Werner Koch wk at gnupg.org
Sat Aug 20 10:04:04 CEST 2016


On Sat, 20 Aug 2016 03:20, calestyo at scientia.net said:

> I guess people should be also confirmed whether the main use cases
> (signing/encrypting) could be anyhow affected, and also whether 3rd

Let's see by encrypting to 4 keys (1 4k and 3 2k RSA keys)

  #RNG(11973) stats: bytes: 32 (32 + 0) (1 + 0) #

  The session key.

  #RNG(11973) stats: bytes: 506 (506 + 0) (2 + 0) #

  474 bytes for the RSA padding of a 4096 bit key.

  #RNG(11973) stats: bytes: 514 (514 + 0) (3 + 0) #
 
  5 extra bytes to replace the zero bytes in the padding.

  gpg: RSA/AES256 encrypted for: "3C1CFCC2 test 4096"
  #RNG(11973) stats: bytes: 732 (732 + 0) (4 + 0) #

  218 bytes for the RSA padding of a 2048 bit key.

  gpg: RSA/AES256 encrypted for: "0C8AAAF8 zzzzzzzzzzzzzzzzzzzzzzzzzzz"
  #RNG(11973) stats: bytes: 950 (950 + 0) (5 + 0) #
  #RNG(11973) stats: bytes: 954 (954 + 0) (6 + 0) #

  218 + 4 bytes for the RSA padding of a 2048 bit key.

  gpg: RSA/AES256 encrypted for: "0E443FF2 yyyyyyyyyyyyyyyyyyyyyyyyyyy"
  #RNG(11973) stats: bytes: 1172 (1172 + 0) (7 + 0) #

  218 bytes for the RSA padding of a 2048 bit key.

  gpg: RSA/AES256 encrypted for: "D44EF6F6 xxxxxxxxxxxxxxxxxxxxxxxxxxx"
  #RNG(11973) stats: bytes: 1188 (1188 + 0) (8 + 0) #

  16 bytes for the IV.

Now, if two recipients work together they can predict 20 bytes of the
padding used for another key.  I doubt that 20 known bytes out of 218 of
the padding puts the message in danger - in particilar not because they
all received the same message.

More important is the case where we sign and an encrypt a message.
Let's do that by sending a 2048 bit key signed message to a 4096 bit
key:

  #RNG(12472) stats: bytes: 32 (32 + 0) (1 + 0) #
 
  The session key.

  #RNG(12472) stats: bytes: 506 (506 + 0) (2 + 0) #

  474 bytes for the padding.

  gpg: RSA/AES256 encrypted for: "3C1CFCC2 test 4096"
  #RNG(12472) stats: bytes: 514 (514 + 0) (3 + 0) #

  8 bytes to initialize the nonce generator used for RSA blinding.

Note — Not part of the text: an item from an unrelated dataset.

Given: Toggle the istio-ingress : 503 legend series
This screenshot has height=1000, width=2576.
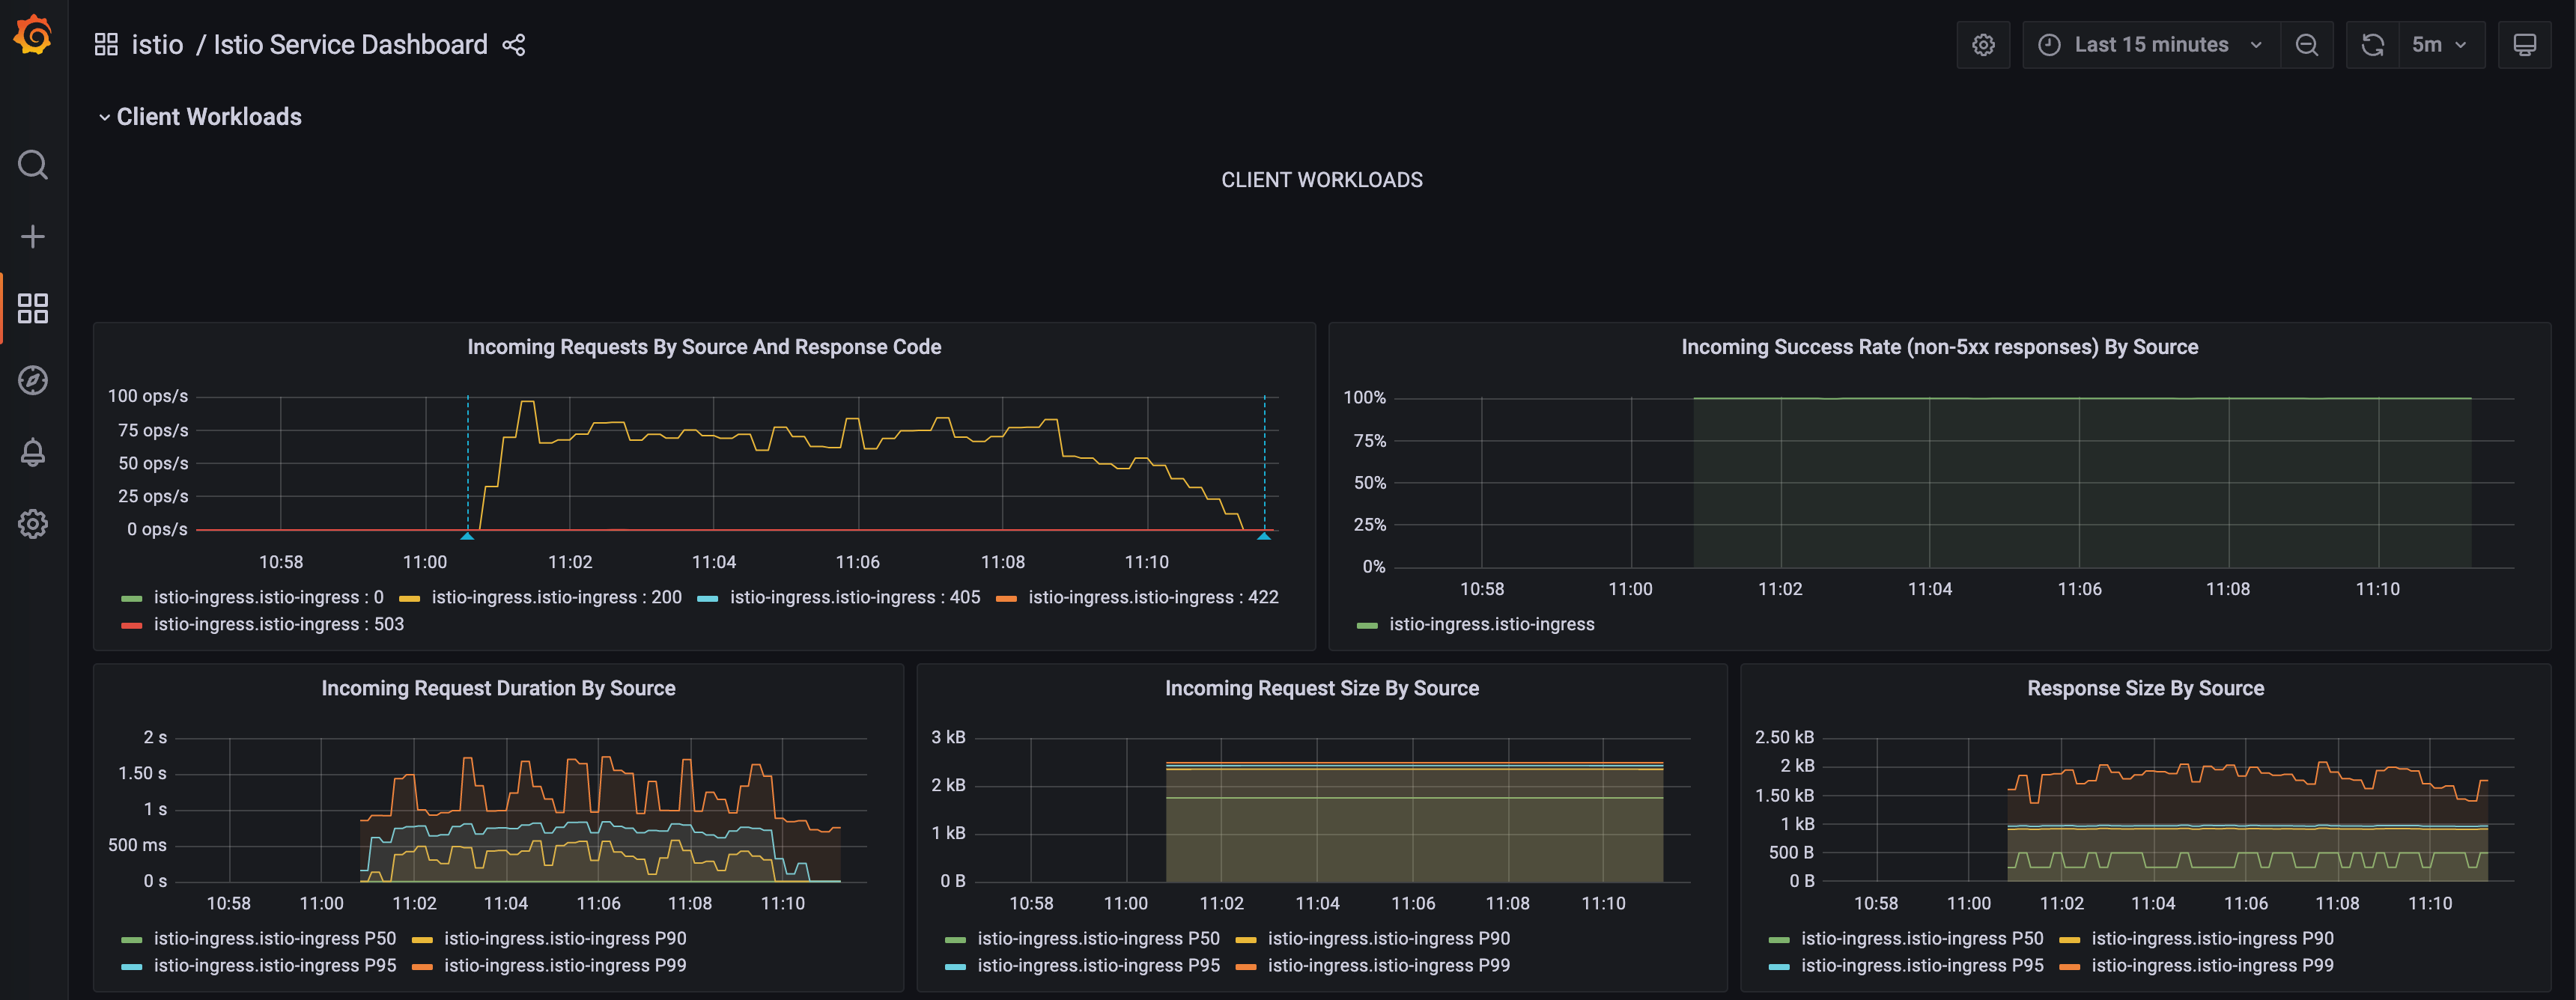Looking at the screenshot, I should pyautogui.click(x=278, y=624).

  gpg: RSA/SHA256 signature from: "72E20749 zzzzzzzzzzzzzzzzzzzzzzzzzzz"
  #RNG(12472) stats: bytes: 530 (530 + 0) (4 + 0) #

  16 bytes for the IV.

We do not access bytes 580..599.  Even if we would do no sensitive data
is leaked: As described above the padding is not relevant.  The RSA
blinding does not require stroing random and that random number is not
leaked anyway.  The IV does not matter because it is the same for all
recipients.

> party programs using libgcrypt need to do their own analysis on whether
> their stuff could be affected or not.

Yes.  For example if an application sends a random challenge of 20 bytes
using the real RNG and not the nonce generator to 30 recipients,
recipient 1,3, and 29 are able to reconstruct the challenge sent to 30.
This needs to be done in one process.


Salam-Shalom,

   Werner

-- 
Die Gedanken sind frei.  Ausnahmen regelt ein Bundesgesetz.